▶ Exercise description
Find every line in the items below that contains the word "Instruction", and copy each of those lines.

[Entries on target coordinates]
----

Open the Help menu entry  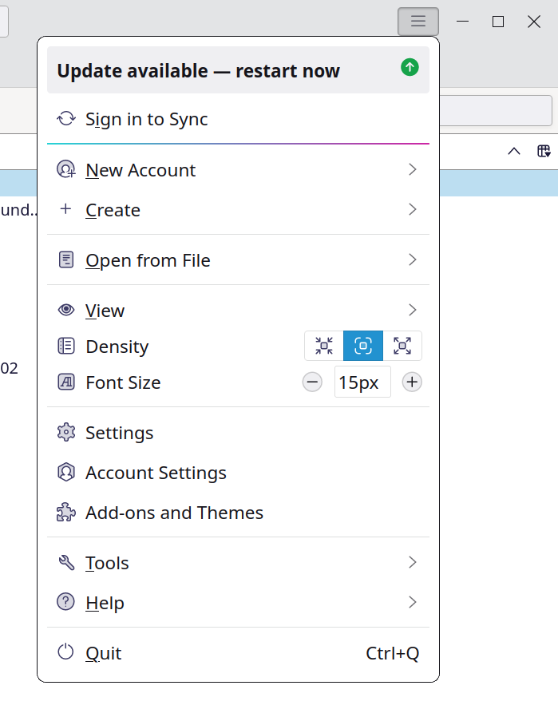[x=105, y=603]
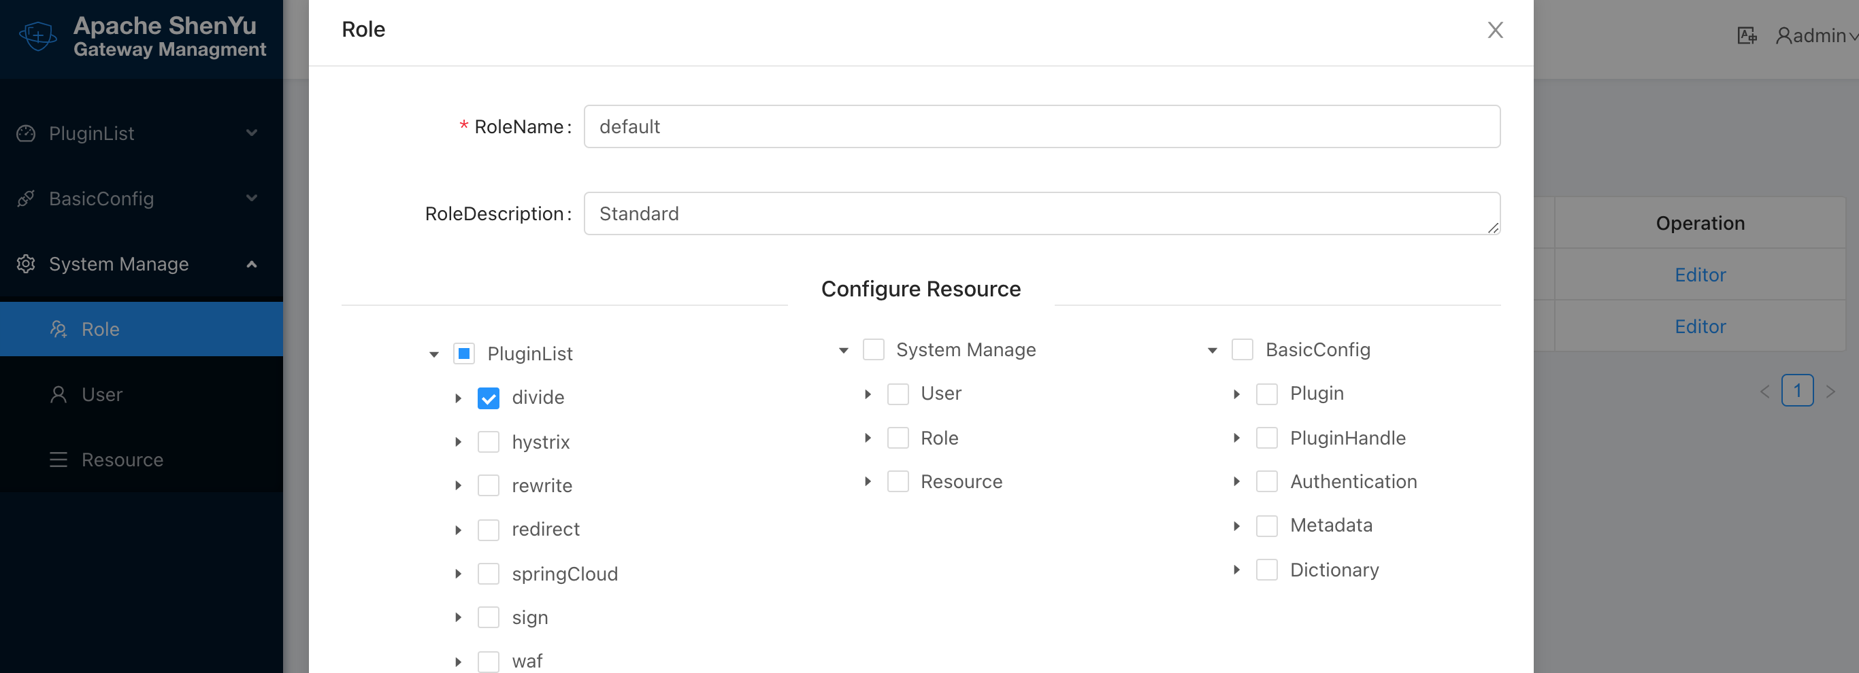This screenshot has width=1859, height=673.
Task: Enable the Authentication resource checkbox
Action: 1267,481
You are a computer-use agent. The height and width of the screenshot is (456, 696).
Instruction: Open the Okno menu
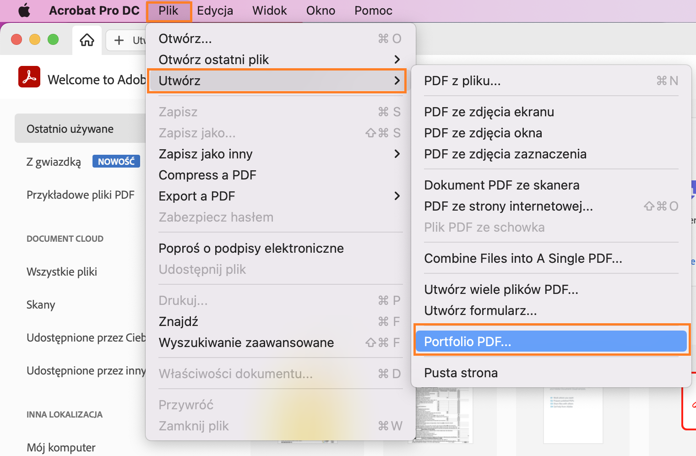320,11
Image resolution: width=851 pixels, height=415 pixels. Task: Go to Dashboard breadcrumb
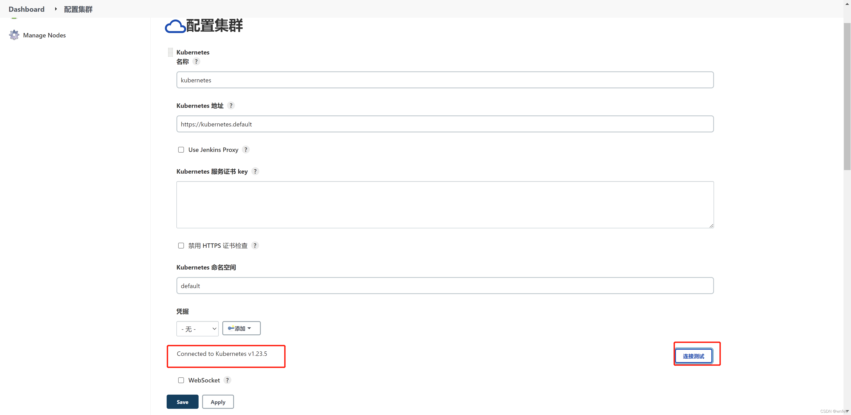pos(26,9)
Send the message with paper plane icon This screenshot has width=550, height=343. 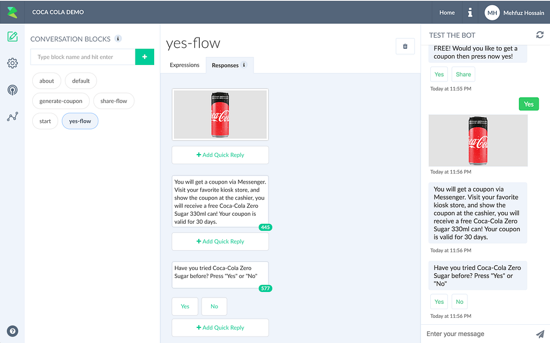(x=540, y=334)
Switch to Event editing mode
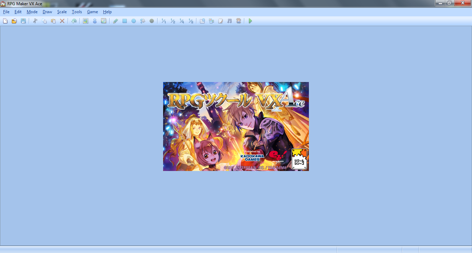Image resolution: width=472 pixels, height=253 pixels. coord(95,21)
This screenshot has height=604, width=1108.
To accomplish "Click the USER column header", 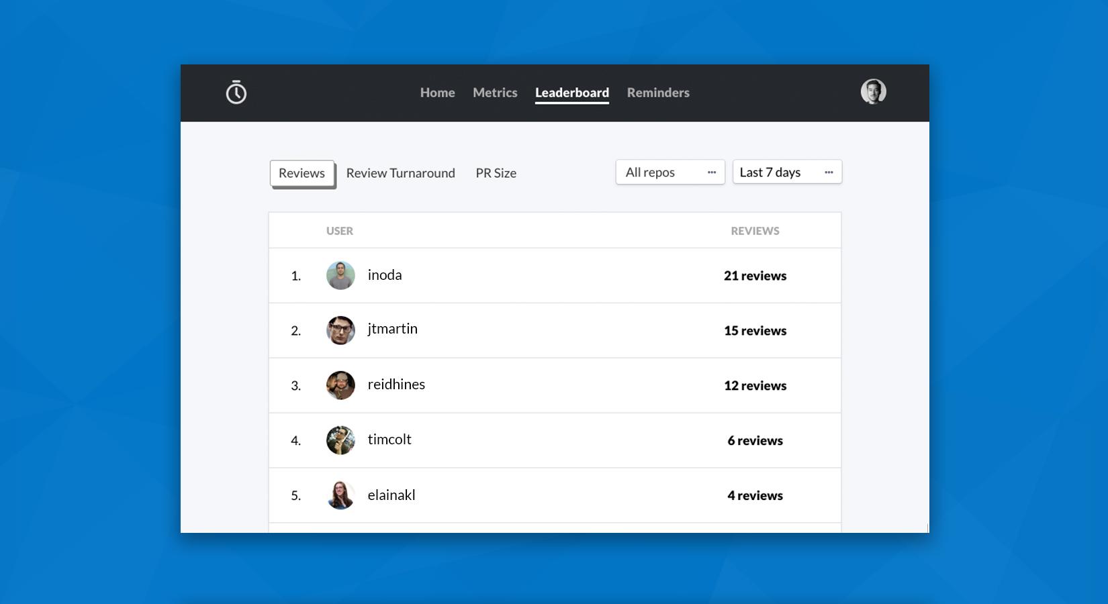I will [339, 231].
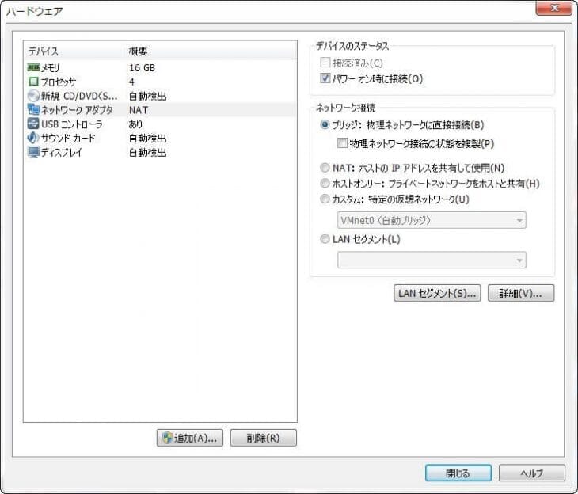Click the CD/DVD disc drive icon
This screenshot has width=578, height=494.
tap(33, 96)
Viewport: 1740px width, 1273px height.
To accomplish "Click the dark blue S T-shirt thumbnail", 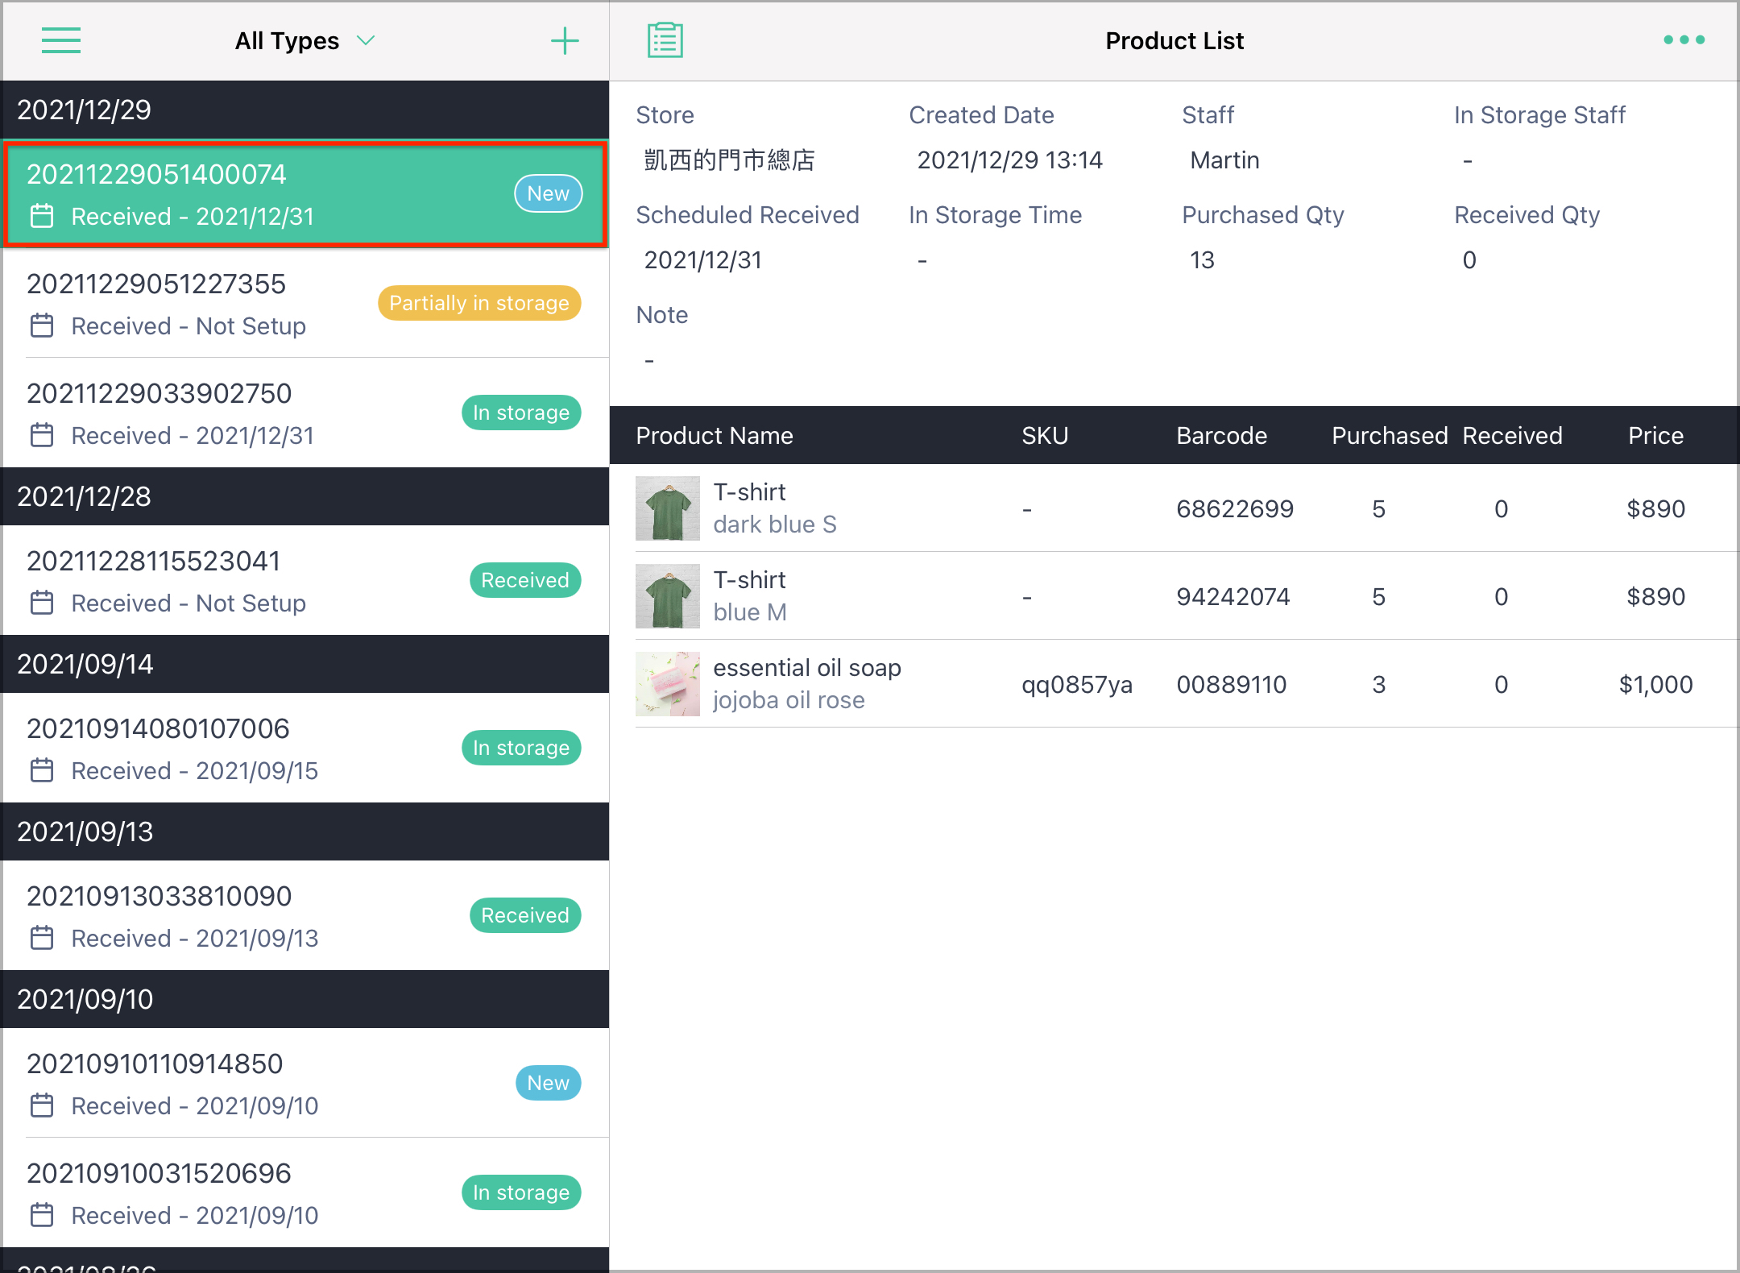I will pyautogui.click(x=668, y=508).
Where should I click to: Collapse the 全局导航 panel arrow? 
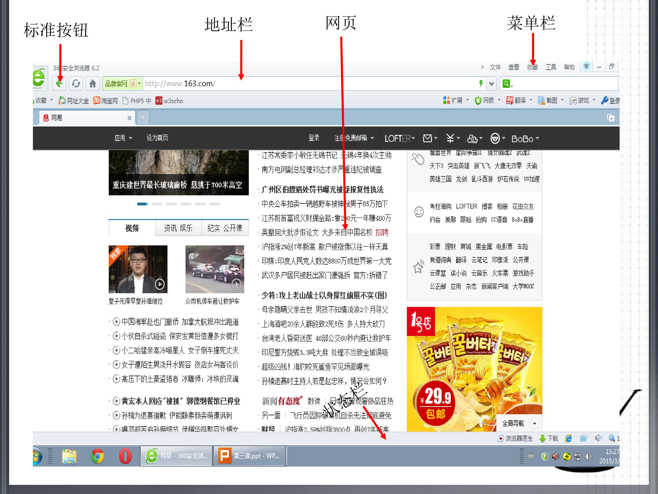click(535, 423)
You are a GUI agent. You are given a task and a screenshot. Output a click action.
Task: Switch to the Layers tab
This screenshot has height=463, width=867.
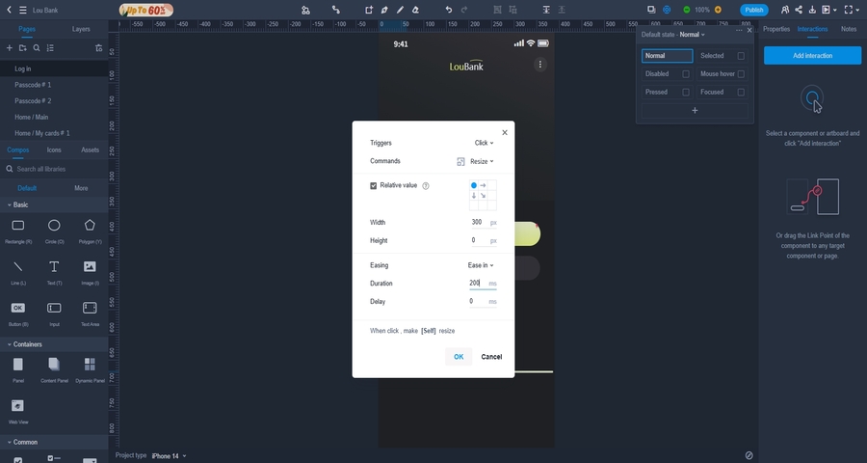pyautogui.click(x=81, y=29)
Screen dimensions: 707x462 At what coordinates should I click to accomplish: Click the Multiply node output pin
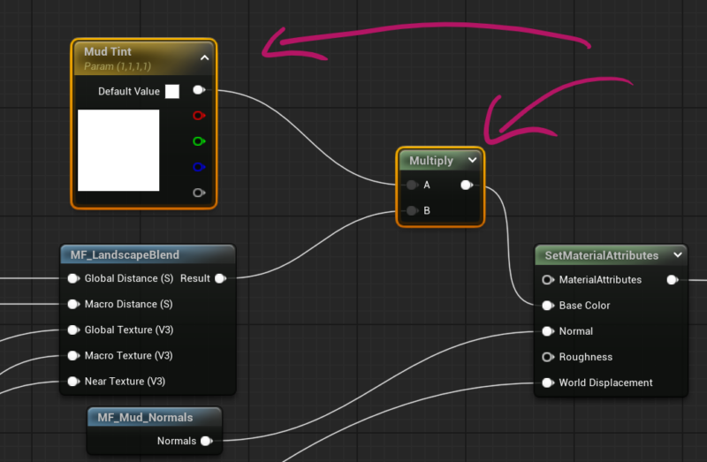pos(466,185)
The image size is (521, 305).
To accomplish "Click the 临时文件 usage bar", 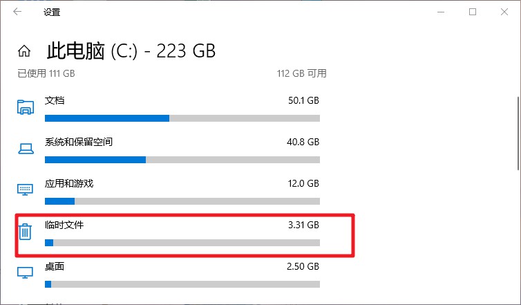I will coord(182,243).
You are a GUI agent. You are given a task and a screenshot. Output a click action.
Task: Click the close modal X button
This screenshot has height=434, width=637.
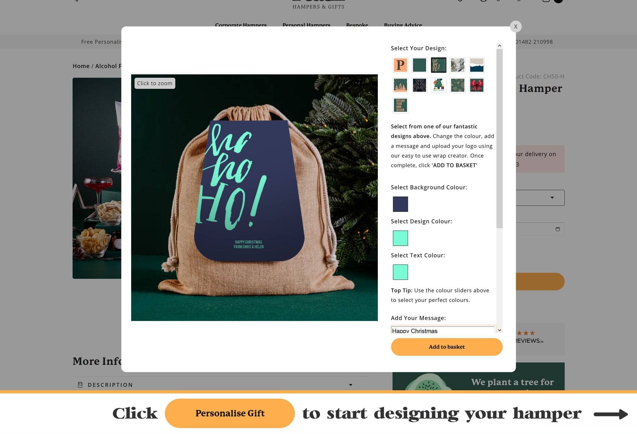tap(516, 26)
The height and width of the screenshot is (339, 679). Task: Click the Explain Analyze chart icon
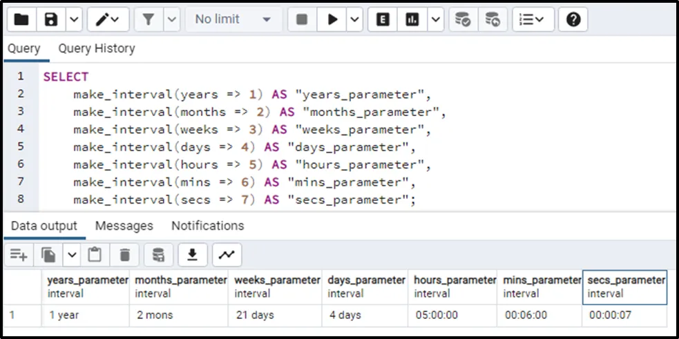(412, 20)
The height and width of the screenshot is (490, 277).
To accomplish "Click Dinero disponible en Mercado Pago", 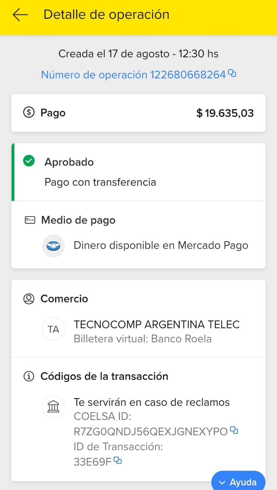I will (x=161, y=245).
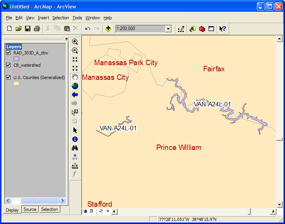Click the Full Extent globe icon
This screenshot has width=285, height=224.
click(75, 86)
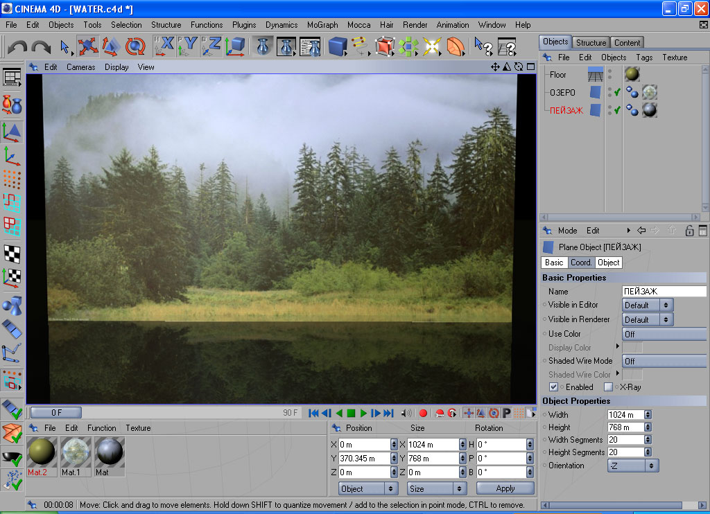
Task: Enable the X-Ray checkbox
Action: [x=608, y=387]
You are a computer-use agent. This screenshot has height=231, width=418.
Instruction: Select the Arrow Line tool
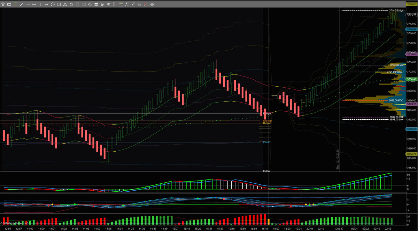(46, 4)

----

▶ Output for this exercise
Instruction: Open the Okno menu
Instruction: Select the Arrow Line tool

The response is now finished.